◆ To do
Could you copy out each of the records below, keeping every line unchanged?

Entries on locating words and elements
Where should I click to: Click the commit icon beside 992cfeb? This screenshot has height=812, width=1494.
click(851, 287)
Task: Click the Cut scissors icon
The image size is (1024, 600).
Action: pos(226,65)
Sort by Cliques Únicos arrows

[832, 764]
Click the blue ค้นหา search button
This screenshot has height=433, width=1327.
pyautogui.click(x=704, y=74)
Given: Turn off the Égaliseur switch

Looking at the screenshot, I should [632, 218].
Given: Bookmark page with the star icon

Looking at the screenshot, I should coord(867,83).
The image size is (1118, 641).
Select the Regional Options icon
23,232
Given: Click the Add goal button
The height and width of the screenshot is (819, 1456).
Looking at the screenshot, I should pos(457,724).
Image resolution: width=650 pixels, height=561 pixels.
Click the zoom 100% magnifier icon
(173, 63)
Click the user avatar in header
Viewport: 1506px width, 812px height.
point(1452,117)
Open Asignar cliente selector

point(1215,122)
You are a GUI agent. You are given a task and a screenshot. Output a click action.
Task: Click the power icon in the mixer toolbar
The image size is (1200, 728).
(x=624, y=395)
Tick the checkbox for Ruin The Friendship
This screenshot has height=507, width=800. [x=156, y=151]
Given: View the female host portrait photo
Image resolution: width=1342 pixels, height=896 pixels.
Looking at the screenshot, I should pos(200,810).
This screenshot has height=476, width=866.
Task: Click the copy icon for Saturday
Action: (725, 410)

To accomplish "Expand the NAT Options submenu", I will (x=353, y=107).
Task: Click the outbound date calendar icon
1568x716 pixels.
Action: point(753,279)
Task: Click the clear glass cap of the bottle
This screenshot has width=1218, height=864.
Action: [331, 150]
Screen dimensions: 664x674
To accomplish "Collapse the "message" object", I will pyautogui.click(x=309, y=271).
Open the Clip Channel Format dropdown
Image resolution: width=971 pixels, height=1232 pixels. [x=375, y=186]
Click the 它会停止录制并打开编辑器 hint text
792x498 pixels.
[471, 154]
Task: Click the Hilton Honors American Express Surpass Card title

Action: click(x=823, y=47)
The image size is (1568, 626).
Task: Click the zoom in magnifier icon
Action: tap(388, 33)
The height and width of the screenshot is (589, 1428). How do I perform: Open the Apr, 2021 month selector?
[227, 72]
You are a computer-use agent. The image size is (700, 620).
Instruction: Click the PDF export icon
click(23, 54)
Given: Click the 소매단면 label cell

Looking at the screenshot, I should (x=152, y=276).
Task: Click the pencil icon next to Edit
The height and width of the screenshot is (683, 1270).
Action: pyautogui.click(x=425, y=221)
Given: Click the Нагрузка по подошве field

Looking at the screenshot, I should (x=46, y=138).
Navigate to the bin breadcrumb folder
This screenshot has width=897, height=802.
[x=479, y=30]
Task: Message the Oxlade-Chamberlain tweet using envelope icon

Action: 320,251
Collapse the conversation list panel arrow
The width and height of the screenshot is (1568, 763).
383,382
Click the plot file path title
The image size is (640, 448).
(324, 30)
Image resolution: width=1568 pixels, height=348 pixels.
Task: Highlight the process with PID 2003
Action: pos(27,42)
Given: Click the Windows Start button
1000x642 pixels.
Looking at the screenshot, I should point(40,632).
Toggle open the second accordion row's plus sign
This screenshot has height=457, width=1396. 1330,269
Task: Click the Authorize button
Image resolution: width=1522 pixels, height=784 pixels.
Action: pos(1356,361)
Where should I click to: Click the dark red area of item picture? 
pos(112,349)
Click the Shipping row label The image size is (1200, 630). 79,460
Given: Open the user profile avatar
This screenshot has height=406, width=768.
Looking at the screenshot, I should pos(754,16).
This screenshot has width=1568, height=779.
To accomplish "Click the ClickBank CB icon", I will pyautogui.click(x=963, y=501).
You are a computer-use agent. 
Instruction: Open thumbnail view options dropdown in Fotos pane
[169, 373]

◆ Written response
Where should I click to: Click the commit icon beside 992cfeb? This screenshot has height=812, width=1494.
click(851, 287)
Task: Click the Cut scissors icon
The image size is (1024, 600).
Action: pos(226,65)
Sort by Cliques Únicos arrows

[832, 764]
Click the blue ค้นหา search button
This screenshot has height=433, width=1327.
pyautogui.click(x=704, y=74)
Given: Turn off the Égaliseur switch

Looking at the screenshot, I should [632, 218].
Given: Bookmark page with the star icon

Looking at the screenshot, I should coord(867,83).
The image size is (1118, 641).
Select the Regional Options icon
23,232
Given: Click the Add goal button
The height and width of the screenshot is (819, 1456).
Looking at the screenshot, I should pos(457,724).
Image resolution: width=650 pixels, height=561 pixels.
Click the zoom 100% magnifier icon
(173, 63)
Click the user avatar in header
Viewport: 1506px width, 812px height.
point(1452,117)
Open Asignar cliente selector

point(1215,122)
You are a GUI agent. You are given a task and a screenshot. Output a click action.
Task: Click the power icon in the mixer toolbar
The image size is (1200, 728).
(x=624, y=395)
Tick the checkbox for Ruin The Friendship
This screenshot has height=507, width=800. [x=156, y=151]
Given: View the female host portrait photo
Image resolution: width=1342 pixels, height=896 pixels.
Looking at the screenshot, I should pos(200,810).
This screenshot has height=476, width=866.
Task: Click the copy icon for Saturday
Action: (725, 410)

To accomplish "Expand the NAT Options submenu", I will (x=353, y=107).
Task: Click the outbound date calendar icon
1568x716 pixels.
Action: point(753,279)
Task: Click the clear glass cap of the bottle
This screenshot has width=1218, height=864.
Action: [331, 150]
Screen dimensions: 664x674
To accomplish "Collapse the "message" object", I will pyautogui.click(x=309, y=271).
Open the Clip Channel Format dropdown
Image resolution: width=971 pixels, height=1232 pixels. [x=375, y=186]
Click the 它会停止录制并打开编辑器 hint text
792x498 pixels.
[471, 154]
Task: Click the Hilton Honors American Express Surpass Card title

Action: click(x=823, y=47)
The image size is (1568, 626).
Task: Click the zoom in magnifier icon
Action: tap(388, 33)
The height and width of the screenshot is (589, 1428). How do I perform: Open the Apr, 2021 month selector?
[227, 72]
You are a computer-use agent. The image size is (700, 620).
Instruction: Click the PDF export icon
click(23, 54)
Given: Click the 소매단면 label cell

Looking at the screenshot, I should (x=152, y=276).
Task: Click the pencil icon next to Edit
The height and width of the screenshot is (683, 1270).
Action: pyautogui.click(x=425, y=221)
Given: Click the Нагрузка по подошве field

Looking at the screenshot, I should (x=46, y=138).
Navigate to the bin breadcrumb folder
This screenshot has width=897, height=802.
[x=479, y=30]
Task: Message the Oxlade-Chamberlain tweet using envelope icon

Action: 320,251
Collapse the conversation list panel arrow
The width and height of the screenshot is (1568, 763).
383,382
Click the plot file path title
The image size is (640, 448).
(324, 30)
Image resolution: width=1568 pixels, height=348 pixels.
Task: Highlight the process with PID 2003
Action: pos(27,42)
Given: Click the Windows Start button
1000x642 pixels.
Looking at the screenshot, I should point(40,632).
Toggle open the second accordion row's plus sign
This screenshot has height=457, width=1396. 1330,269
Task: Click the Authorize button
Image resolution: width=1522 pixels, height=784 pixels.
Action: pos(1356,361)
Where should I click to: Click the dark red area of item picture? 
pos(112,349)
Click the Shipping row label The image size is (1200, 630). 79,460
Given: Open the user profile avatar
This screenshot has height=406, width=768.
Looking at the screenshot, I should pos(754,16).
This screenshot has width=1568, height=779.
To accomplish "Click the ClickBank CB icon", I will pyautogui.click(x=963, y=501).
You are a computer-use agent. 
Instruction: Open thumbnail view options dropdown in Fotos pane
[169, 373]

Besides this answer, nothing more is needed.